_Task prompt_.
Make an exact copy of the lines starting at the top of the listing below and ending at the line that contains "Select Volume By Price in available studies", inclusive.

_Data supplied_.
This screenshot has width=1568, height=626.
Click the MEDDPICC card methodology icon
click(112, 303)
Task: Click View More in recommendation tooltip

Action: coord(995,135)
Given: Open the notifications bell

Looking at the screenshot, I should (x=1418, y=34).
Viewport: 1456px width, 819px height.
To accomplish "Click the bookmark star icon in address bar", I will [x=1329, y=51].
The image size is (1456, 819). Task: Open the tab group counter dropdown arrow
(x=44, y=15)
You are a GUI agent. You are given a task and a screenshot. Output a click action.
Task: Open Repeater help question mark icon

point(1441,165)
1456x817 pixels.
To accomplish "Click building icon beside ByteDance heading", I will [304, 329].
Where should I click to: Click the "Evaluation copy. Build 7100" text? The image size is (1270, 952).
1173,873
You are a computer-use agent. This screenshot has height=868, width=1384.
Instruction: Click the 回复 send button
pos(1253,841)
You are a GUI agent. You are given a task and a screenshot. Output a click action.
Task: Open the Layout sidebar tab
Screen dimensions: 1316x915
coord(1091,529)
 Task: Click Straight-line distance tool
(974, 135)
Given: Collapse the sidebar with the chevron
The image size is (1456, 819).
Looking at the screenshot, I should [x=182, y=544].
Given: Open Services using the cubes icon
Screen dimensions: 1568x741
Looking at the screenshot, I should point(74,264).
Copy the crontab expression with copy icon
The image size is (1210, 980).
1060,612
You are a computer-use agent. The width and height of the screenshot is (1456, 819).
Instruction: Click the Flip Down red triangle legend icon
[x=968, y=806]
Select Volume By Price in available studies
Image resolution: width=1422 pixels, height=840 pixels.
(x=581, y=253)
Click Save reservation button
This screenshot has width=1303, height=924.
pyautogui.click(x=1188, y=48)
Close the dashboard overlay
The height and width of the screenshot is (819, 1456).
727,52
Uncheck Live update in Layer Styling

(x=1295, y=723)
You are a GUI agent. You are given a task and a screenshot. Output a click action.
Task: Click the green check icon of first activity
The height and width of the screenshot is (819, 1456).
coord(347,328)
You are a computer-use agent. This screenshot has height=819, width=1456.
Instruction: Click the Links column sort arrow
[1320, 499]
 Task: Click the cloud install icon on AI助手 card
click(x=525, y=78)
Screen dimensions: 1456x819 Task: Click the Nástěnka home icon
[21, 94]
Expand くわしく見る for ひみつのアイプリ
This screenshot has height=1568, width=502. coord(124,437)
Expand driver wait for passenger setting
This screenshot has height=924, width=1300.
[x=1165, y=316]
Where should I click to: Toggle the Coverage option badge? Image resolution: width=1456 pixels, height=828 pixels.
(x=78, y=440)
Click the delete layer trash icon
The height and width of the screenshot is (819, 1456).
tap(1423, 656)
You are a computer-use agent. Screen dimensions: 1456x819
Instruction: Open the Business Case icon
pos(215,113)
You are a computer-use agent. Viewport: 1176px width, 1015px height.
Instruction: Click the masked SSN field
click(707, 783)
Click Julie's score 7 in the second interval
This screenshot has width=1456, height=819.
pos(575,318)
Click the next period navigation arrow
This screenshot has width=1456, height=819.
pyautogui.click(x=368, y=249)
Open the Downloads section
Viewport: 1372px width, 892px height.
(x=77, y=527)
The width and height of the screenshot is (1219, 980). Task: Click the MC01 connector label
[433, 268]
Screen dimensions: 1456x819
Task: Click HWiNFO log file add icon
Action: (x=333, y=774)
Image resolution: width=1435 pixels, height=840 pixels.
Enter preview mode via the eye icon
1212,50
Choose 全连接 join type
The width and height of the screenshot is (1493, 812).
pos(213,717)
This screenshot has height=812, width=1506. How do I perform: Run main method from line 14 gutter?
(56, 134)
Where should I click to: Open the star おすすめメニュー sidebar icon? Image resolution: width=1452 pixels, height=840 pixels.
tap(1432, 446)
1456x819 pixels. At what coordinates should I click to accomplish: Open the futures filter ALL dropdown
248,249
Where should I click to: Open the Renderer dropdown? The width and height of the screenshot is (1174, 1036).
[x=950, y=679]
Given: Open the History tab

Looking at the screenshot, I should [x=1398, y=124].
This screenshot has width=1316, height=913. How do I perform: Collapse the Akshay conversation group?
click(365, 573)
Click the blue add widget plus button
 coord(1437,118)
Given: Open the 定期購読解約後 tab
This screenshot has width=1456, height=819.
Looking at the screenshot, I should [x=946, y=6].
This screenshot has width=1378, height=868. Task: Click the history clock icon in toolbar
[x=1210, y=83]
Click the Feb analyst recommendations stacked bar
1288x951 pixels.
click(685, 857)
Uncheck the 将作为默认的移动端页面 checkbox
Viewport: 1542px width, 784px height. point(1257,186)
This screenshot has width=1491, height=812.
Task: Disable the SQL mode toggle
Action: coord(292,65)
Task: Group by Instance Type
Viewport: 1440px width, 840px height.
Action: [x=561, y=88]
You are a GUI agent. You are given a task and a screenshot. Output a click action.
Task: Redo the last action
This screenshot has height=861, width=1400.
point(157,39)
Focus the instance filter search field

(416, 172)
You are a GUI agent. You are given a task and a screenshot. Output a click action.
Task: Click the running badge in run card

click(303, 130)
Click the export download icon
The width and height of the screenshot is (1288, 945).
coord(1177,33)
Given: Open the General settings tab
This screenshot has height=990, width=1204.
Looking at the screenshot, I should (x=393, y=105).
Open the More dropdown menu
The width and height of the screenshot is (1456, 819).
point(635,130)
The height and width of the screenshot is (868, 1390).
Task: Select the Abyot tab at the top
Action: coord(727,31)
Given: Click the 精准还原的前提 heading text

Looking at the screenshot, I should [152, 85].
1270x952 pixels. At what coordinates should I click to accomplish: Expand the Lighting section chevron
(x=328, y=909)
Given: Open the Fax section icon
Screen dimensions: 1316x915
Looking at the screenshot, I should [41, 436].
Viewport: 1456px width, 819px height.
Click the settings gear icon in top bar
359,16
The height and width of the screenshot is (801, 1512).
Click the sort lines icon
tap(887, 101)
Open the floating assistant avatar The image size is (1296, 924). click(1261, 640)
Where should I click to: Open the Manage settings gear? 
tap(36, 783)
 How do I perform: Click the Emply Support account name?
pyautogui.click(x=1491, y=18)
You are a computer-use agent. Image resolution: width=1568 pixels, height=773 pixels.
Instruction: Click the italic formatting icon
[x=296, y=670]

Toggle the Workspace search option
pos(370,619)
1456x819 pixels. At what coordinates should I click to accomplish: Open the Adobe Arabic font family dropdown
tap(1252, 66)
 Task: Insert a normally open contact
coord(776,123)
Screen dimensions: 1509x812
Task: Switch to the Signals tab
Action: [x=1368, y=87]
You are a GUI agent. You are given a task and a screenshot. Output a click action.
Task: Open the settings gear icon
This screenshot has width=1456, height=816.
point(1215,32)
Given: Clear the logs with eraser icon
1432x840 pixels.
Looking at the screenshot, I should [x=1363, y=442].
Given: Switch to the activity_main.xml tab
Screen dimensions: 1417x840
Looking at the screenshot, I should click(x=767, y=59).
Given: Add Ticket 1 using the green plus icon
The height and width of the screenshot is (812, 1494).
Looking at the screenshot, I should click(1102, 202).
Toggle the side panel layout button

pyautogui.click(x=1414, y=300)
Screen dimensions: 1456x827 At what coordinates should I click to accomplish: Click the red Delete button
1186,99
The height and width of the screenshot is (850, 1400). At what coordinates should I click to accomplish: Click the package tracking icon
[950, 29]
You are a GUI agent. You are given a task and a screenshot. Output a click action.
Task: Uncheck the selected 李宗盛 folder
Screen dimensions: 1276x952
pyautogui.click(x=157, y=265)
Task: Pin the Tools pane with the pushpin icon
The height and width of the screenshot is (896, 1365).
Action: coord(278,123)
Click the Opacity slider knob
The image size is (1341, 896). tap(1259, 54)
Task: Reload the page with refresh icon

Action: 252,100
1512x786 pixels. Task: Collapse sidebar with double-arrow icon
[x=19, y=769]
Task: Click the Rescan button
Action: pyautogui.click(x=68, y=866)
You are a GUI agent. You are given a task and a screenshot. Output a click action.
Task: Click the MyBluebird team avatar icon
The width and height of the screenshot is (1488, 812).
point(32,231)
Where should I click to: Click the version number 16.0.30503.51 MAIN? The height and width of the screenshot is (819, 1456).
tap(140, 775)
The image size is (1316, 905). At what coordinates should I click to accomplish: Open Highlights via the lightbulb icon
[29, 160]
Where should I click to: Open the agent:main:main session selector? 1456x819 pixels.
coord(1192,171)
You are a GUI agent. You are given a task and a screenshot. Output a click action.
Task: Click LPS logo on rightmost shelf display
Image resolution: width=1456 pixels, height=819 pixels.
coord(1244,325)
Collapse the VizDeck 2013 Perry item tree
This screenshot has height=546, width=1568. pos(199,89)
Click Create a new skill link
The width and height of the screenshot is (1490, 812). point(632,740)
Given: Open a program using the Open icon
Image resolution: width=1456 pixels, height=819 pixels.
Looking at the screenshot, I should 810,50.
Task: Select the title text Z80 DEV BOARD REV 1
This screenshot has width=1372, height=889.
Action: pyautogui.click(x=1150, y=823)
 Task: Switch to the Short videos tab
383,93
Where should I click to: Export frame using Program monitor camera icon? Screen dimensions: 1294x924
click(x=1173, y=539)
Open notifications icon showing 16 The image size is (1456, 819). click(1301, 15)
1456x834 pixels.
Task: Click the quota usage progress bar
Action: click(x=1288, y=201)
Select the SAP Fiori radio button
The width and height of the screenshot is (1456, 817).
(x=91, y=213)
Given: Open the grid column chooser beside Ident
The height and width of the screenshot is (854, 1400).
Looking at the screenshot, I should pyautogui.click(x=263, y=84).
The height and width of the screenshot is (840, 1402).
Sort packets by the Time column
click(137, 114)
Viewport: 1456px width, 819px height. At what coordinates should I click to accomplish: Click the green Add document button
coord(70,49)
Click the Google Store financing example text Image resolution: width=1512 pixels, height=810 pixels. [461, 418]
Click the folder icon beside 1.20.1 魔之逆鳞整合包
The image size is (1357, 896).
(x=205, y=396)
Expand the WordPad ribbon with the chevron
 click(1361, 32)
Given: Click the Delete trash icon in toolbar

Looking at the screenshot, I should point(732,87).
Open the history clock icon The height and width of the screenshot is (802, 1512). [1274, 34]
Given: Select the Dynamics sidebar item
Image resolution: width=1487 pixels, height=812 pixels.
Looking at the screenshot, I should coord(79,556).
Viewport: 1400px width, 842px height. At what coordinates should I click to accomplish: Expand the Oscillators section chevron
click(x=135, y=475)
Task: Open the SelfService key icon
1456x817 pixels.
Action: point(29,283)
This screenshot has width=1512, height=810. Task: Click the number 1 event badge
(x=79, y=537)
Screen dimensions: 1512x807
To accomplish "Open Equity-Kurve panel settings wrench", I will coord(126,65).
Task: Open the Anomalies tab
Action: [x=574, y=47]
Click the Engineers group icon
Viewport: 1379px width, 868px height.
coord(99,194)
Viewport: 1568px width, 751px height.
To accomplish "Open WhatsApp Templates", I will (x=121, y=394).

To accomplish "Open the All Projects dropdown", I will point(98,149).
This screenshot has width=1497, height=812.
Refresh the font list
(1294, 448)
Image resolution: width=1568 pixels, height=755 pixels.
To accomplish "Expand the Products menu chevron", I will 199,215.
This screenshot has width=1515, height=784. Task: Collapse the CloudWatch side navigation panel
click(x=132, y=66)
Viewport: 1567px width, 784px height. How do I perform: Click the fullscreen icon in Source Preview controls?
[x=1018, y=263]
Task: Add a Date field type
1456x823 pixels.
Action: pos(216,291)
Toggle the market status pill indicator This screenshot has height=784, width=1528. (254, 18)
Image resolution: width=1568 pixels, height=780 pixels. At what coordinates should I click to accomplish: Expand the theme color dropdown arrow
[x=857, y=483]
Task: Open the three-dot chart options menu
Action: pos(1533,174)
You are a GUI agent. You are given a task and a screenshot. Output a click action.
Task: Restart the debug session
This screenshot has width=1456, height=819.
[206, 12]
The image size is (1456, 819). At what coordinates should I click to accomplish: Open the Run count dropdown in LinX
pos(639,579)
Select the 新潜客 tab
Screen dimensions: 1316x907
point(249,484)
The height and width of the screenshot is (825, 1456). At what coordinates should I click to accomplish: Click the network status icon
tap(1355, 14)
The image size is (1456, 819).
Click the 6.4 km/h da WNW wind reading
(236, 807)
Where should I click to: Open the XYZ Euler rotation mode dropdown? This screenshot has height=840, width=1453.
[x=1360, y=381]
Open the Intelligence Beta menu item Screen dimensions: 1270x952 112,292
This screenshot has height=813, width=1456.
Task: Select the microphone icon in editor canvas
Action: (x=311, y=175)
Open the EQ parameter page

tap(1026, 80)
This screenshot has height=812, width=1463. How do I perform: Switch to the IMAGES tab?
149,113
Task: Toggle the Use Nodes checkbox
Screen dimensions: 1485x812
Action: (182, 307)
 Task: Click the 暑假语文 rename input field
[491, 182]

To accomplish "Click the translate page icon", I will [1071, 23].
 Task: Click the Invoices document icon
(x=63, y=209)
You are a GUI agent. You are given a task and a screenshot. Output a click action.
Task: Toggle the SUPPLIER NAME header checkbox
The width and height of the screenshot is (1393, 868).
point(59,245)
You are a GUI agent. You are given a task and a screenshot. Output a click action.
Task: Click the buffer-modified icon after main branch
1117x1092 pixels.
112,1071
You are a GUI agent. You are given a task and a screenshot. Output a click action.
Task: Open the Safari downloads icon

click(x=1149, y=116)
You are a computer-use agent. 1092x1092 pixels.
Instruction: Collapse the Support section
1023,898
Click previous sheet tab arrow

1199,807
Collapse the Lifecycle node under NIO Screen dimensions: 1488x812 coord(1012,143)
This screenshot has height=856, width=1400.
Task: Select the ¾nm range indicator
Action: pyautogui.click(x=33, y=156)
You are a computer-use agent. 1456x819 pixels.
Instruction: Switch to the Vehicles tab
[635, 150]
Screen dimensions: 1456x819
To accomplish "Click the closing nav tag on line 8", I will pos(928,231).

_Solution_.
This screenshot has width=1568, height=626.
Click the MEDDPICC card methodology icon
click(112, 303)
Task: Click View More in recommendation tooltip

Action: coord(995,135)
Given: Open the notifications bell

Looking at the screenshot, I should (x=1418, y=34).
Viewport: 1456px width, 819px height.
To accomplish "Click the bookmark star icon in address bar", I will [x=1329, y=51].
The image size is (1456, 819). Task: Open the tab group counter dropdown arrow
(x=44, y=15)
You are a GUI agent. You are given a task and a screenshot. Output a click action.
Task: Open Repeater help question mark icon

point(1441,165)
1456x817 pixels.
To accomplish "Click building icon beside ByteDance heading", I will [304, 329].
Where should I click to: Click the "Evaluation copy. Build 7100" text? The image size is (1270, 952).
1173,873
You are a computer-use agent. This screenshot has height=868, width=1384.
Instruction: Click the 回复 send button
pos(1253,841)
You are a GUI agent. You are given a task and a screenshot. Output a click action.
Task: Open the Layout sidebar tab
Screen dimensions: 1316x915
coord(1091,529)
 Task: Click Straight-line distance tool
(974, 135)
Given: Collapse the sidebar with the chevron
The image size is (1456, 819).
Looking at the screenshot, I should [x=182, y=544].
Given: Open Services using the cubes icon
Screen dimensions: 1568x741
Looking at the screenshot, I should point(74,264).
Copy the crontab expression with copy icon
The image size is (1210, 980).
1060,612
You are a computer-use agent. The width and height of the screenshot is (1456, 819).
Instruction: Click the Flip Down red triangle legend icon
[x=968, y=806]
Select Volume By Price in available studies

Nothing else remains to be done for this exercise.